## Work task
Copy the data. Keep every character as given.

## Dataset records
==========
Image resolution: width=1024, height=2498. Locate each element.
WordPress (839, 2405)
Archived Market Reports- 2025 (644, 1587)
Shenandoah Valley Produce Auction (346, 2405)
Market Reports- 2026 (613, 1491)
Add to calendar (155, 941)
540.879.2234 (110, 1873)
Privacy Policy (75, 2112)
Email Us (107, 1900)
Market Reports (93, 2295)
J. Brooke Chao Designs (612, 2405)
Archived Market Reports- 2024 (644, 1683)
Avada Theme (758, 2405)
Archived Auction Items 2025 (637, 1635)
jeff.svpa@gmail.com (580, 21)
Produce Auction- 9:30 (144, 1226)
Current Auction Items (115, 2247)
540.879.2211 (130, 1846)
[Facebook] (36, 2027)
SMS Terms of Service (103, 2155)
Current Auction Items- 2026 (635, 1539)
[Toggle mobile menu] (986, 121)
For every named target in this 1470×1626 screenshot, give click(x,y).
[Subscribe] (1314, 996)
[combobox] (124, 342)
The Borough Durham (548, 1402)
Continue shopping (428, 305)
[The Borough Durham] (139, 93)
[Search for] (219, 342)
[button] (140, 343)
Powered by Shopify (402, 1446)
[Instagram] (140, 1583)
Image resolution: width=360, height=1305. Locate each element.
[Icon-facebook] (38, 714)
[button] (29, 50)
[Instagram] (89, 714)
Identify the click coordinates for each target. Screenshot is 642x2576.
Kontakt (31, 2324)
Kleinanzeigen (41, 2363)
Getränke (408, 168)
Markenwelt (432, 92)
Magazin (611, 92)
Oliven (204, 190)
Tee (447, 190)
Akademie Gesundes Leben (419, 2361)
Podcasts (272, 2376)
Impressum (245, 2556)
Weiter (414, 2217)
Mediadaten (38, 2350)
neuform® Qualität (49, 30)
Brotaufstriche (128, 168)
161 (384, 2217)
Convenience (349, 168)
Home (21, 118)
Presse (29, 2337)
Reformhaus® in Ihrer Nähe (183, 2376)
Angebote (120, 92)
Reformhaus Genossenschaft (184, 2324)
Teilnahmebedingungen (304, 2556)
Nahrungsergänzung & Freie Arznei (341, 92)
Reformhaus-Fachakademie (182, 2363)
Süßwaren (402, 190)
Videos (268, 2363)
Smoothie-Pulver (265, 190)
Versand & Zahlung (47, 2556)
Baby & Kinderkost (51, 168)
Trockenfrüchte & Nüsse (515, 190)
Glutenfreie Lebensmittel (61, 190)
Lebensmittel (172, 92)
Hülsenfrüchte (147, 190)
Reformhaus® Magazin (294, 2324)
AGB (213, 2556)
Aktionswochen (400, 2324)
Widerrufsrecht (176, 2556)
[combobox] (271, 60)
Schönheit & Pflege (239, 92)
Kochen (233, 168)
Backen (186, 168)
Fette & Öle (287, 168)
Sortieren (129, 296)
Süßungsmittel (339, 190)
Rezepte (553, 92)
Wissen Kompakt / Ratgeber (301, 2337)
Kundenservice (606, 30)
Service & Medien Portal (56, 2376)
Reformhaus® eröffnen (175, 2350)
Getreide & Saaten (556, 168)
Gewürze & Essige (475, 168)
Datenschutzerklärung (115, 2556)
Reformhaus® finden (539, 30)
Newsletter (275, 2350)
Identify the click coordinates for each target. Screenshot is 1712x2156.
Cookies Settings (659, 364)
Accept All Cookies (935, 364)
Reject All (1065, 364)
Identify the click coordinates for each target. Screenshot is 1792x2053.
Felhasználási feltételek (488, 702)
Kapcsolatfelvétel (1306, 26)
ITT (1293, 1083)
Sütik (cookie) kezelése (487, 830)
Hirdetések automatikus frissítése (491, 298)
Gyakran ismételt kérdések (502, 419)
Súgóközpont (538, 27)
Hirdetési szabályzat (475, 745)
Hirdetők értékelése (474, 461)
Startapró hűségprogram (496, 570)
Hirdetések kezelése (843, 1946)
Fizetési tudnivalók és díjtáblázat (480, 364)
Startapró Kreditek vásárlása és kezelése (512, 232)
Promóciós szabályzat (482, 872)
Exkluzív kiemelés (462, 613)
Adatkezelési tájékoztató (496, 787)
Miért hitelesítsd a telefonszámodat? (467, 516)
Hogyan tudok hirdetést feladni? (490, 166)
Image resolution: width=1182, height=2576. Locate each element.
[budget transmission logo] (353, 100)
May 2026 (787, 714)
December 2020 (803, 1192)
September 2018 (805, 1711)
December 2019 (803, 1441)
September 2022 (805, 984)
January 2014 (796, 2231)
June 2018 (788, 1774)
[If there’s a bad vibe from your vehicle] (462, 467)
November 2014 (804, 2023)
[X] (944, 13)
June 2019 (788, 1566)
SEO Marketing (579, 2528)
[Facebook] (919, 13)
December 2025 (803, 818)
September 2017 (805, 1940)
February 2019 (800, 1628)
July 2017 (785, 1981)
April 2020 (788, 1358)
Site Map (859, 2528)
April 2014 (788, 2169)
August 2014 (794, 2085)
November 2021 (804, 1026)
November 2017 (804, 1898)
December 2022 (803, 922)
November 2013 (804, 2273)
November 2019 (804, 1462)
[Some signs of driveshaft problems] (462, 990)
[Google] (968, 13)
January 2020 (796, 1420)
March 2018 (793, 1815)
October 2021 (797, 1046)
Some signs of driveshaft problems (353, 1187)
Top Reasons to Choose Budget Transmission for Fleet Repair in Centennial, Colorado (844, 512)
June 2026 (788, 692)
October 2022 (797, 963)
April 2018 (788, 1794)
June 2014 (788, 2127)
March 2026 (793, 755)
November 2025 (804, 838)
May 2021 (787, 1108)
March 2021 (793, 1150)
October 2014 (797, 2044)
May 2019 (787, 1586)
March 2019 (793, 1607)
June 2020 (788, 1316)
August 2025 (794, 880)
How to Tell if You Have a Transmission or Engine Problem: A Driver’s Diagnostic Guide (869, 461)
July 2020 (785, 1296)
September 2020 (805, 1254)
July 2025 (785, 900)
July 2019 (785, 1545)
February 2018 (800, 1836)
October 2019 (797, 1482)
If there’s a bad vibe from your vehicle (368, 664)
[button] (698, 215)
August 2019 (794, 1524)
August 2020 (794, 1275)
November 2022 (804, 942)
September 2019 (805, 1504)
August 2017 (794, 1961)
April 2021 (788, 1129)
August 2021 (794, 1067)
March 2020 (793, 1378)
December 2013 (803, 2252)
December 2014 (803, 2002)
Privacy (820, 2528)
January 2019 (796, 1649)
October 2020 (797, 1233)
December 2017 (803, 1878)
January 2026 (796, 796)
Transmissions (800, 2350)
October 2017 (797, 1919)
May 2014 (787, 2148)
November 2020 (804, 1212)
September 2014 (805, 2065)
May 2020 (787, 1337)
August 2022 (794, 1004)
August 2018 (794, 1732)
==========
## Exercise answer
Image resolution: width=1024, height=2498. Locate each element.
WordPress (839, 2405)
Archived Market Reports- 2025 (644, 1587)
Shenandoah Valley Produce Auction (346, 2405)
Market Reports- 2026 (613, 1491)
Add to calendar (155, 941)
540.879.2234 (110, 1873)
Privacy Policy (75, 2112)
Email Us (107, 1900)
Market Reports (93, 2295)
J. Brooke Chao Designs (612, 2405)
Archived Market Reports- 2024 (644, 1683)
Avada Theme (758, 2405)
Archived Auction Items 2025 (637, 1635)
jeff.svpa@gmail.com (580, 21)
Produce Auction- 9:30 (144, 1226)
Current Auction Items (115, 2247)
540.879.2211 (130, 1846)
[Facebook] (36, 2027)
SMS Terms of Service (103, 2155)
Current Auction Items- 2026 (635, 1539)
[Toggle mobile menu] (986, 121)
For every named target in this 1470×1626 screenshot, give click(x,y).
[Subscribe] (1314, 996)
[combobox] (124, 342)
The Borough Durham (548, 1402)
Continue shopping (428, 305)
[The Borough Durham] (139, 93)
[Search for] (219, 342)
[button] (140, 343)
Powered by Shopify (402, 1446)
[Instagram] (140, 1583)
Image resolution: width=360, height=1305. Locate each element.
[Icon-facebook] (38, 714)
[button] (29, 50)
[Instagram] (89, 714)
Identify the click coordinates for each target. Screenshot is 642x2576.
Kontakt (31, 2324)
Kleinanzeigen (41, 2363)
Getränke (408, 168)
Markenwelt (432, 92)
Magazin (611, 92)
Oliven (204, 190)
Tee (447, 190)
Akademie Gesundes Leben (419, 2361)
Podcasts (272, 2376)
Impressum (245, 2556)
Weiter (414, 2217)
Mediadaten (38, 2350)
neuform® Qualität (49, 30)
Brotaufstriche (128, 168)
161 (384, 2217)
Convenience (349, 168)
Home (21, 118)
Presse (29, 2337)
Reformhaus® in Ihrer Nähe (183, 2376)
Angebote (120, 92)
Reformhaus Genossenschaft (184, 2324)
Teilnahmebedingungen (304, 2556)
Nahrungsergänzung & Freie Arznei (341, 92)
Reformhaus-Fachakademie (182, 2363)
Süßwaren (402, 190)
Videos (268, 2363)
Smoothie-Pulver (265, 190)
Versand & Zahlung (47, 2556)
Baby & Kinderkost (51, 168)
Trockenfrüchte & Nüsse (515, 190)
Glutenfreie Lebensmittel (61, 190)
Lebensmittel (172, 92)
Hülsenfrüchte (147, 190)
Reformhaus® Magazin (294, 2324)
AGB (213, 2556)
Aktionswochen (400, 2324)
Widerrufsrecht (176, 2556)
[combobox] (271, 60)
Schönheit & Pflege (239, 92)
Kochen (233, 168)
Backen (186, 168)
Fette & Öle (287, 168)
Sortieren (129, 296)
Süßungsmittel (339, 190)
Rezepte (553, 92)
Wissen Kompakt / Ratgeber (301, 2337)
Kundenservice (606, 30)
Service & Medien Portal (56, 2376)
Reformhaus® eröffnen (175, 2350)
Getreide & Saaten (556, 168)
Gewürze & Essige (475, 168)
Datenschutzerklärung (115, 2556)
Reformhaus® finden (539, 30)
Newsletter (275, 2350)
Identify the click coordinates for each target. Screenshot is 1712x2156.
Cookies Settings (659, 364)
Accept All Cookies (935, 364)
Reject All (1065, 364)
Identify the click coordinates for each target. Screenshot is 1792x2053.
Felhasználási feltételek (488, 702)
Kapcsolatfelvétel (1306, 26)
ITT (1293, 1083)
Sütik (cookie) kezelése (487, 830)
Hirdetések automatikus frissítése (491, 298)
Gyakran ismételt kérdések (502, 419)
Súgóközpont (538, 27)
Hirdetési szabályzat (475, 745)
Hirdetők értékelése (474, 461)
Startapró hűségprogram (496, 570)
Hirdetések kezelése (843, 1946)
Fizetési tudnivalók és díjtáblázat (480, 364)
Startapró Kreditek vásárlása és kezelése (512, 232)
Promóciós szabályzat (482, 872)
Exkluzív kiemelés (462, 613)
Adatkezelési tájékoztató (496, 787)
Miért hitelesítsd a telefonszámodat? (467, 516)
Hogyan tudok hirdetést feladni? (490, 166)
Image resolution: width=1182, height=2576. Locate each element.
[budget transmission logo] (353, 100)
May 2026 (787, 714)
December 2020 (803, 1192)
September 2018 (805, 1711)
December 2019 (803, 1441)
September 2022 (805, 984)
January 2014 (796, 2231)
June 2018 (788, 1774)
[If there’s a bad vibe from your vehicle] (462, 467)
November 2014 (804, 2023)
[X] (944, 13)
June 2019 (788, 1566)
SEO Marketing (579, 2528)
[Facebook] (919, 13)
December 2025 (803, 818)
September 2017 (805, 1940)
February 2019 (800, 1628)
July 2017 (785, 1981)
April 2020 (788, 1358)
Site Map (859, 2528)
April 2014 (788, 2169)
August 2014 (794, 2085)
November 2021 (804, 1026)
November 2017 (804, 1898)
December 2022 (803, 922)
November 2013 (804, 2273)
November 2019 (804, 1462)
[Some signs of driveshaft problems] (462, 990)
[Google] (968, 13)
January 2020 (796, 1420)
March 2018 (793, 1815)
October 2021 (797, 1046)
Some signs of driveshaft problems (353, 1187)
Top Reasons to Choose Budget Transmission for Fleet Repair in Centennial, Colorado (844, 512)
June 2026 (788, 692)
October 2022 (797, 963)
April 2018 (788, 1794)
June 2014 (788, 2127)
March 2026 (793, 755)
November 2025 (804, 838)
May 2021 (787, 1108)
March 2021 (793, 1150)
October 2014 (797, 2044)
May 2019 (787, 1586)
March 2019 (793, 1607)
June 2020 (788, 1316)
August 2025 (794, 880)
How to Tell if You Have a Transmission or Engine Problem: A Driver’s Diagnostic Guide (869, 461)
July 2020 (785, 1296)
September 2020 (805, 1254)
July 2025 (785, 900)
July 2019 (785, 1545)
February 2018 (800, 1836)
October 2019 (797, 1482)
If there’s a bad vibe from your vehicle (368, 664)
[button] (698, 215)
August 2019 (794, 1524)
August 2020 (794, 1275)
November 2022 (804, 942)
September 2019 (805, 1504)
August 2017 (794, 1961)
April 2021 (788, 1129)
August 2021 (794, 1067)
March 2020 (793, 1378)
December 2013 (803, 2252)
December 2014 (803, 2002)
Privacy (820, 2528)
January 2019 (796, 1649)
October 2020 (797, 1233)
December 2017 (803, 1878)
January 2026 (796, 796)
Transmissions (800, 2350)
October 2017 (797, 1919)
May 2014 (787, 2148)
November 2020 (804, 1212)
September 2014 (805, 2065)
May 2020 (787, 1337)
August 2022 (794, 1004)
August 2018 (794, 1732)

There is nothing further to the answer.